November 06, 2018 11:46
Safety concerns increasingly trump combat readiness in the Army as a new generation of coddled young men embark on their mandatory military service and officers grow wary of taking responsibility.
A National Assembly audit last month revealed that the Army has not trained new military recruits in the use of hand grenades for the last three years. The measure was taken after one conscript died and two were injured during a grenade-training exercise in September 2015. A probe was launched to look into faulty grenades, but the cause of the accident remains a mystery.
Such incidents are far from rare in the military, and the knee-jerk reaction by top brass has often been simply to scrap dangerous tasks to avoid being held responsible. But critics said that approach is harming the military's readiness to deal with a crisis.
When one unit conducted target practice with grenade launchers earlier this year, the first gunner fired the launcher but the projectile got lodged in the barrel. The projectile was eventually launched, but the commanding officer immediately halted the drill citing safety concerns.
The military has an obligation to protect its soldiers, but being overprotective can mean that they get no training at all for vital tasks. There are also frequent cases of soldiers being excused from taking part in drills in full gear because they grow too tired.
One Army commander made sure that two rank-and-file soldiers under his watch stayed close to him during a recent night-time exercise because they had complained of personal problems. The commander said he was unable to focus on the exercise because he had to watch over the two soldiers but had no choice since he was ordered to do so by senior officers.
Five other soldiers were told to stay behind in their barracks in compliance with an instruction from the top not to force soldiers with psychological problems to join training.
Many officers complain that they feel like kindergarten teachers, and they even have to distribute medication to soldiers to prevent them from overdosing. Soldiers are also told not to engage in night-time exercises when the president is traveling abroad, because if accidents occur during the president's absence the military could become the focus of intense security.

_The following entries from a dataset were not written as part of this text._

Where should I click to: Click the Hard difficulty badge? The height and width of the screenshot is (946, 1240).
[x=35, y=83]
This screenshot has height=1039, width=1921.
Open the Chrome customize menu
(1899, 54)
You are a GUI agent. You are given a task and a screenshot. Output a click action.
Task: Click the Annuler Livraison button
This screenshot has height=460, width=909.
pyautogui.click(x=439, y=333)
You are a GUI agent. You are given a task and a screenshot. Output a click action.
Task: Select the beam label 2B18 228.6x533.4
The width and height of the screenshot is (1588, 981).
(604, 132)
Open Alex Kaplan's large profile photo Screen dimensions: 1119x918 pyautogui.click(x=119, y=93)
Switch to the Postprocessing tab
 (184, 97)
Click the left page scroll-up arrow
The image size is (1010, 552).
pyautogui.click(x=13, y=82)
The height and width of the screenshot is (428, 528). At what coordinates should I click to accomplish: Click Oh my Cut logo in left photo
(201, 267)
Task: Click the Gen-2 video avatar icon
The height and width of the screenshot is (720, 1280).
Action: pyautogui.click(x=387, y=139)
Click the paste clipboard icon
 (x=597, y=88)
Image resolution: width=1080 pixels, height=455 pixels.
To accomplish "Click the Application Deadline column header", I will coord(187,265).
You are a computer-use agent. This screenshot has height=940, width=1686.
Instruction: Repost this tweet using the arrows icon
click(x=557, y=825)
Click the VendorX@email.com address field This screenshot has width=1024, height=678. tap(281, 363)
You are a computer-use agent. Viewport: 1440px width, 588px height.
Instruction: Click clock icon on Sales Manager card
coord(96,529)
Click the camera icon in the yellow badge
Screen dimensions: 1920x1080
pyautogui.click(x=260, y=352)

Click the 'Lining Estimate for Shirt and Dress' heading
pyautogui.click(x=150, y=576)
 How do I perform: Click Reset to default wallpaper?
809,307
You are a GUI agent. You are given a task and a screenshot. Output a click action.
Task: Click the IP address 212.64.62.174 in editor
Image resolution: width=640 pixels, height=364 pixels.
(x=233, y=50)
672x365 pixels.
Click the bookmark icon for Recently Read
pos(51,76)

Frontline commanders say the problem is a culture of making commanding officers take all of the blame if an accident happens. One Army commander was penalized last year and is getting ready to quit because a soldier under his watch committed suicide a month after he took charge. Following an inquest, the commanding officer ended up taking all the blame for failing to manage his troops.
One high-ranking Army officer said, "The commanding officer gets grilled if a soldier in his company takes his own life even if it was for entirely personal reasons like gambling debts."
There are even instances of soldiers' parents meddling in the operations of military units. Some units have opened websites aiming to communicate with soldiers' parents, where photos of training activities can be posted.
"It's like nursery school teachers posting photos of children because the parents want to see them," one officer complained. Some parents file complaints urging officers to "go easy" on their sons.
"If a soldier falls ill, the parents call the commanding officer and ask them to take care of their son or to send him to a large hospital," one Army captain said. "If we report this up the chain of command, we are ordered to consult with the parents."
Moon Keun-sik, an analyst at the Korea Defense and Security Forum, said, "We need to let the public know that proper safety measures are being taken, but we also need to keep company commanders from taking full responsibility for every accident involving soldiers if they could have done nothing to prevent it."